Si vous optez pour le plancher des vaches, Chicago, comme New York, est une ville qui se visite la tête en l’air et le nez au vent. Commencez votre exploration par la rue la plus élégante, – affairée certes, mais plus tranquille que le trépidant centre baptisé  » Loop « . Avec leur sens du slogan publicitaire, les Chicagoans ont baptisé cette section de la Michigan Avenue qui va d’Oak Street à la rivière, le  » Magnificent Mile « . Elle est bordée d’hôtels de luxe et de restaurants, arbore les boutiques de mode les plus chics, des grands magasins, bijouteries, galeries d’art et librairies. C’est l’endroit de rêve pour entreprendre votre shopping. Vous y trouverez des dizaines de noms réputés, dont Saks Fifth Avenue, Burberry, Tiffany & Co. et Lacoste.

Longeant le  » Magnificent Mile  » vers la rivière, vous approchez maintenant le Michigan Avenue Bridge, qui offre une excellente vue d’ensemble des gratte-ciel s’élançant au-dessus de la Chicago River. Le bâtiment surmonté d’une horloge et recouvert de céramique blanche, au nord du pont, est le Wrigley Building, du nom du célèbre chewing-gum. Il est particulièrement frappant de nuit lorsque les projecteurs l’illuminent – une chose révolutionnaire lors de sa construction, en 1921.

Peu avant d’atteindre la rivière, vous remarquerez l’un des gratte-ciel les plus originaux de la ville, la  » Tribune Tower « , à l’allure de cathédrale avec son porche et, trente étages plus haut, ses pinacles gothiques.
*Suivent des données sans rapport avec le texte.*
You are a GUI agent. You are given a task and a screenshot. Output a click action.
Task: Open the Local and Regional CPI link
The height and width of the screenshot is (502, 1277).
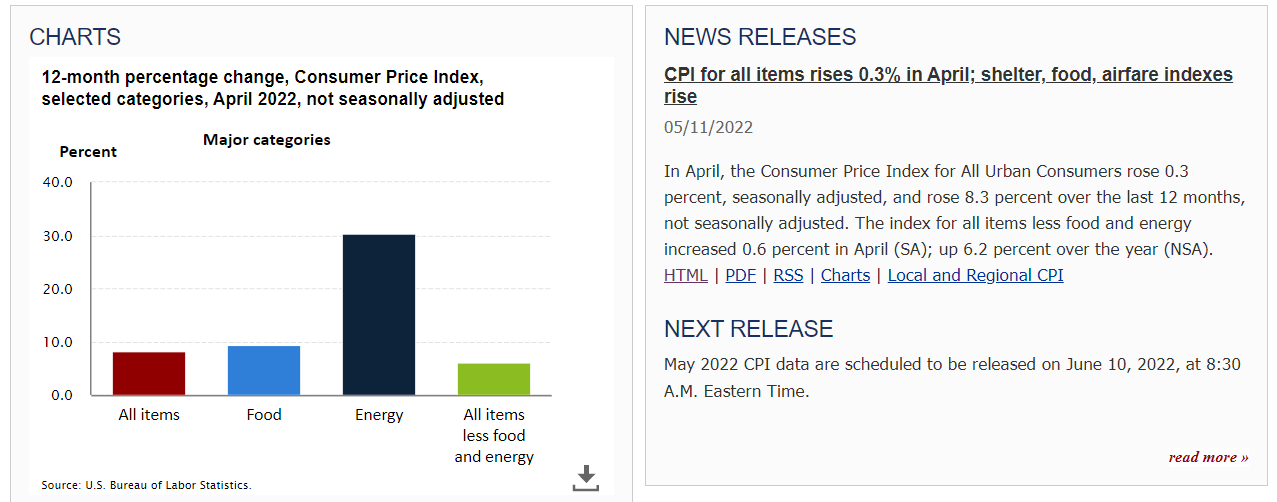tap(975, 275)
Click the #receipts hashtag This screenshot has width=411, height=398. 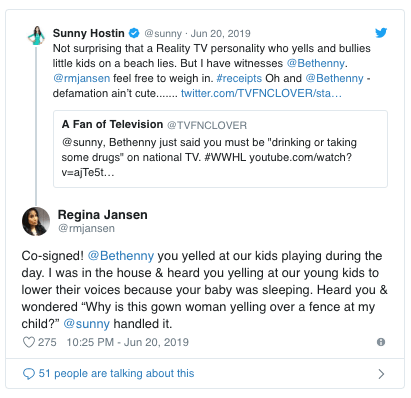point(239,78)
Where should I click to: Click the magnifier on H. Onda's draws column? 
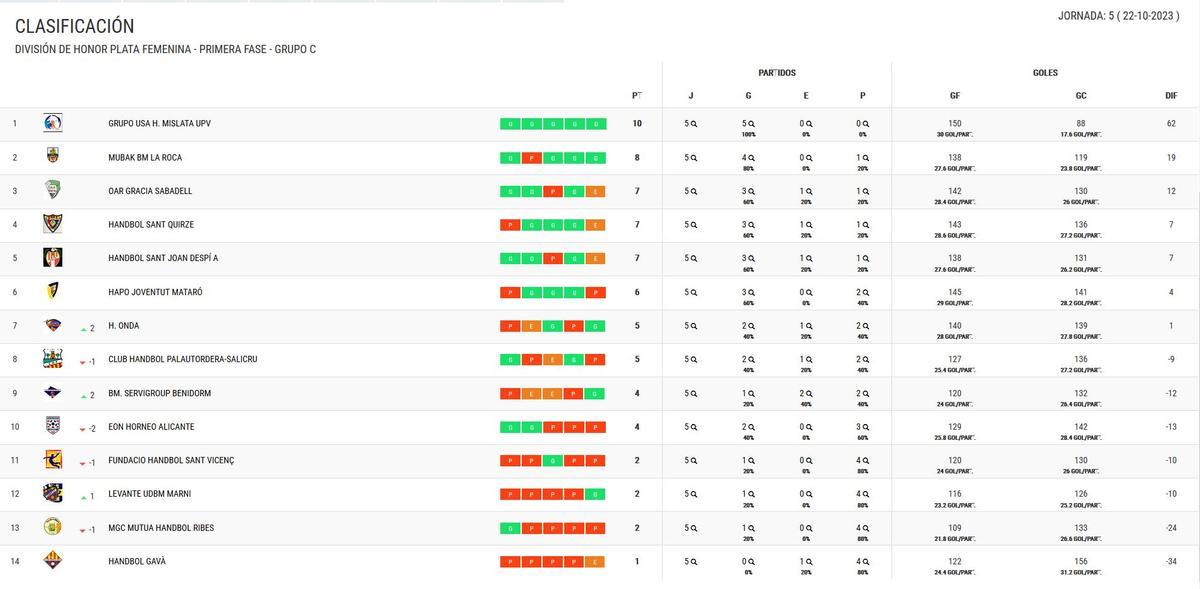point(807,324)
Construit en 1925 pour le quotidien  » Chicago Tribune « , cet immeuble gothique flamboyant fut le lauréat du plus prestigieux concours d’architecture américain, auquel participèrent, entre autres, le fondateur du Bauhaus, Walter Gropius, et le grand architecte finlandais Elliel Saarinen. On dit que son clocher, qui culmine à 141 mètres, est inspiré par celui de la cathédrale de Rouen en France et celui de Malines en Belgique.
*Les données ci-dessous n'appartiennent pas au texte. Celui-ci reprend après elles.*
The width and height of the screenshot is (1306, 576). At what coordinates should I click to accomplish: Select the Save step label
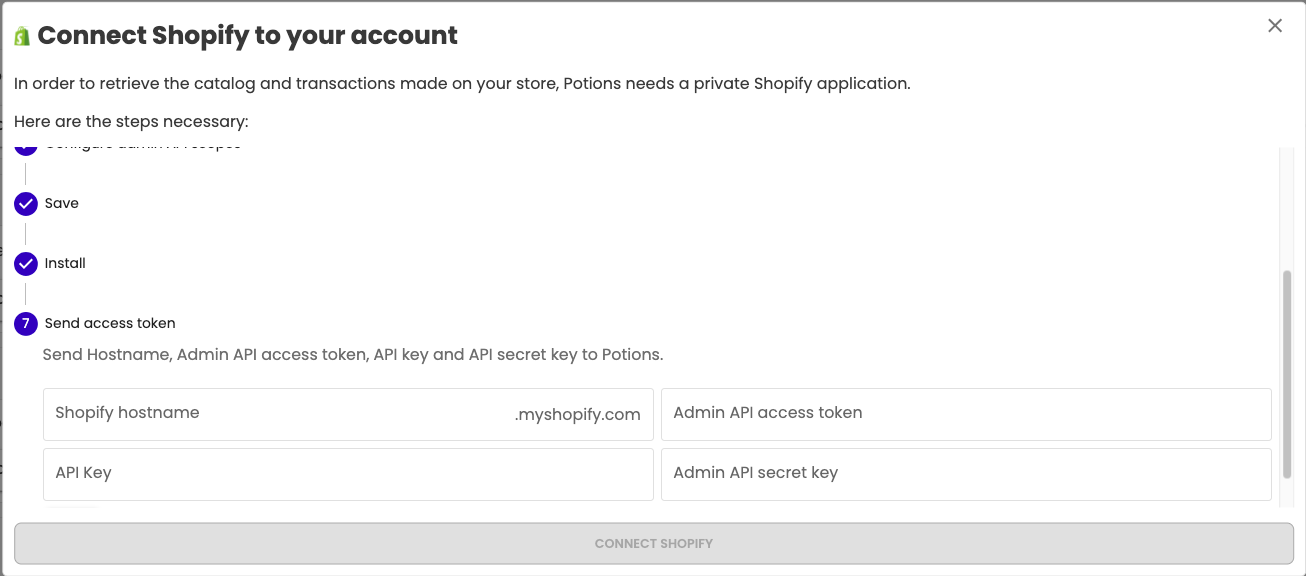pos(62,203)

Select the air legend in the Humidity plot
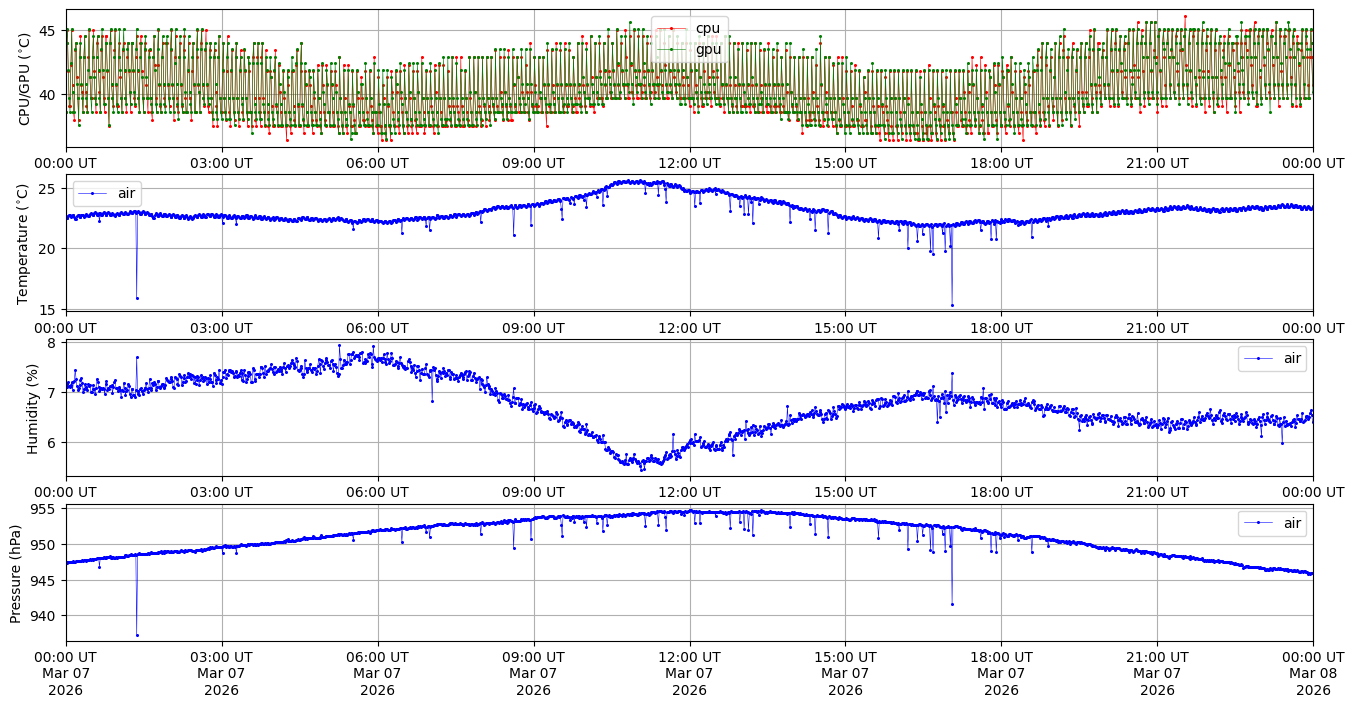pyautogui.click(x=1272, y=358)
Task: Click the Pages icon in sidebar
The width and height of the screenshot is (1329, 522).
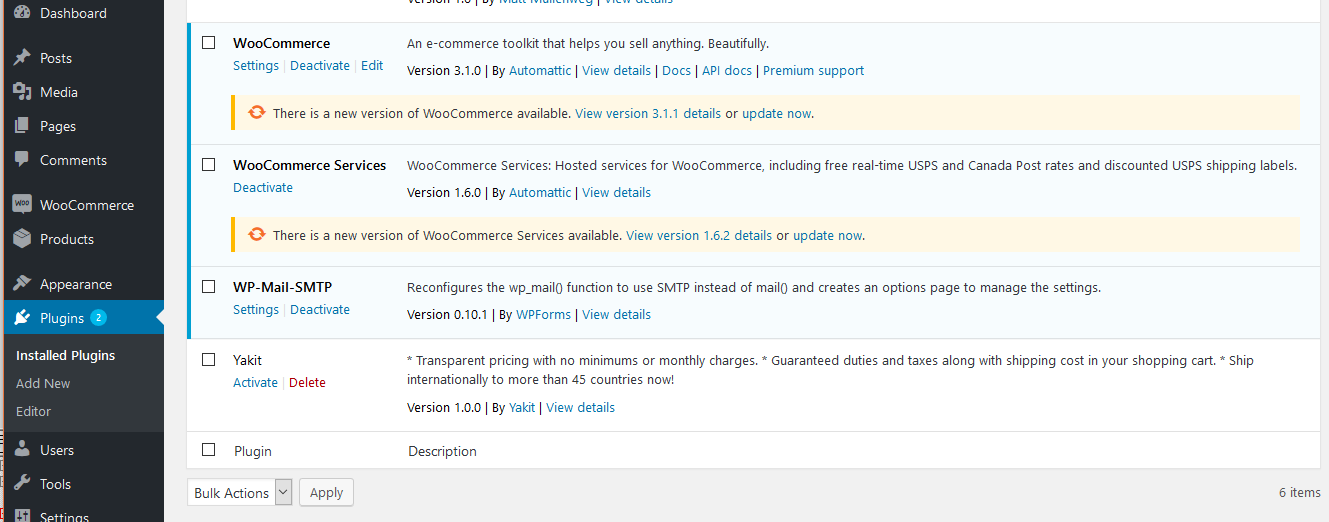Action: coord(22,126)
A quelques pâtés de maisons, le Carbide & Carbon Building (1929), dont la silhouette est censée évoquer une bouteille de champagne à bouchon doré, dresse sa tour de granit noir et de terre cuite vert foncé. Ce petit bijou Art déco a été divinement reconverti en hôtel Hard Rock, le nec plus ultra des boutiques hôtels branchés de Chicago. Son lobby très contemporain joue sur des notes intimistes de velours noires et rouges, tandis que des clips vidéo musicaux diffusent une ambiance très techno dans de petits écrans incrustés dans les murs. Son restaurant, le China Grill, comporte une impressionnante verrière qui s’élève sur deux étages le long du Magnificent Mile, à deux enjambées du flambant neuf Millennium Park.

Attractions à sensations

Cet espace de loisirs multifonctionnel est incontestablement la dernière superattraction de Chicago, qui lui permet de revendiquer à nouveau le titre de métropole la plus novatrice. A la fois centre d’art, de musique, d’architecture et d’aménagement paysager, le Millennium Park s’étend sur une superficie de 10 hectares entre le Magnificent Mile et le lac. Construit par une équipe de concepteurs de réputation mondiale, ce parc s’enorgueillit principalement du pavillon de musique Jay Pritzker et de son BP Bridge, une passerelle aux écailles d’acier, dessinées par Frank O. Gehry, l’architecte du musée Guggenheim de Bilbao et de l’opéra de Sydney. La Crown Fountain, deux blocs de verre de plus de 15 mètres de hauteur, projette des images de visages humains au-dessus de bassins. Ces frimousses aux mimiques humoristiques sont une des attractions les plus appréciées du parc, avec le Cloud Gate (la porte des nuages) de l’artiste britannique Anish Kappoor. Cette immense sculpture elliptique de 100 000 kilos inspirée du mercure liquide est un objet très ludique à effet déformant. S’y reflètent dans une perspective tout en rondeur le ciel bleu de Chicago, les magnifiques bâtiments environnants et les visiteurs éblouis de faire partie d’un aussi bel ensemble.

Envie maintenant de vous reposer de votre visite à pied ? A la hauteur du Michigan Avenue Bridge, embarquez pour une excursion en bateau qui offre une autre perspective sur le profil unique de la ville, en passant sous les ponts rouges et vert-de-gris de la rivière Chicago. Ainsi, sur la berge ouest, vous apprécierez les deux tours jumelles de Marina City, qui ressemblent à deux immenses épis de maïs ou à deux ruches géantes. Les tours cylindriques de béton contiennent de bas en haut un port pour bateau, des magasins, un théâtre, un garage étagé suivi enfin de logements luxueux.

A ne pas manquer non plus, si vous voulez aborder Chicago la tête dans les nuages, l’ascension de la Sears Tower, cent dix étages culminant à 443 mètres. Construite en 1973 par Skidmore, Owings & Merrill, elle consiste en neuf tours empilées suggérant des cigarettes sortant de leur paquet à différents niveaux. La Sears Tower est longtemps restée la plus haute tour du monde, avant d’être détrônée par les tours Petronas de Kuala Lumpur en Malaisie.

Autre vue incomparable, celle de l’observatoire au 94e étage du John Hancock Center sur Michigan Avenue. Votre regard portera bien au-delà du lac Michigan et de ses parcs, du Lake Shore Drive (l’autoroute côtière), des gratte-ciel de Downtown, de la Chicago River et de son embarcadère, le Navy Pier, un autre parc d’attractions pour petits et grands.

Chicago, la  » ville aux épaules larges  » réserve encore bien des aventures. Ainsi, il faut ensuite vous enfoncer dans le Loop (la boucle), le quartier des affaires délimité par le métro aérien qui serpente au-dessus de vos têtes en grinçant dans les virages. Visiter un des musées, nombreux et magnifiques ou encore faire le tour du monde en 80 heures, rien qu’en vous baladant dans le kaléidoscope des quartiers italien, indien, juif, chinois ou mexicain. De taille plus humaine et plus aérée que sa s£ur rivale new-yorkaise, la Chicago du xxie siècle a décidément de quoi lui tenir la dragée haute.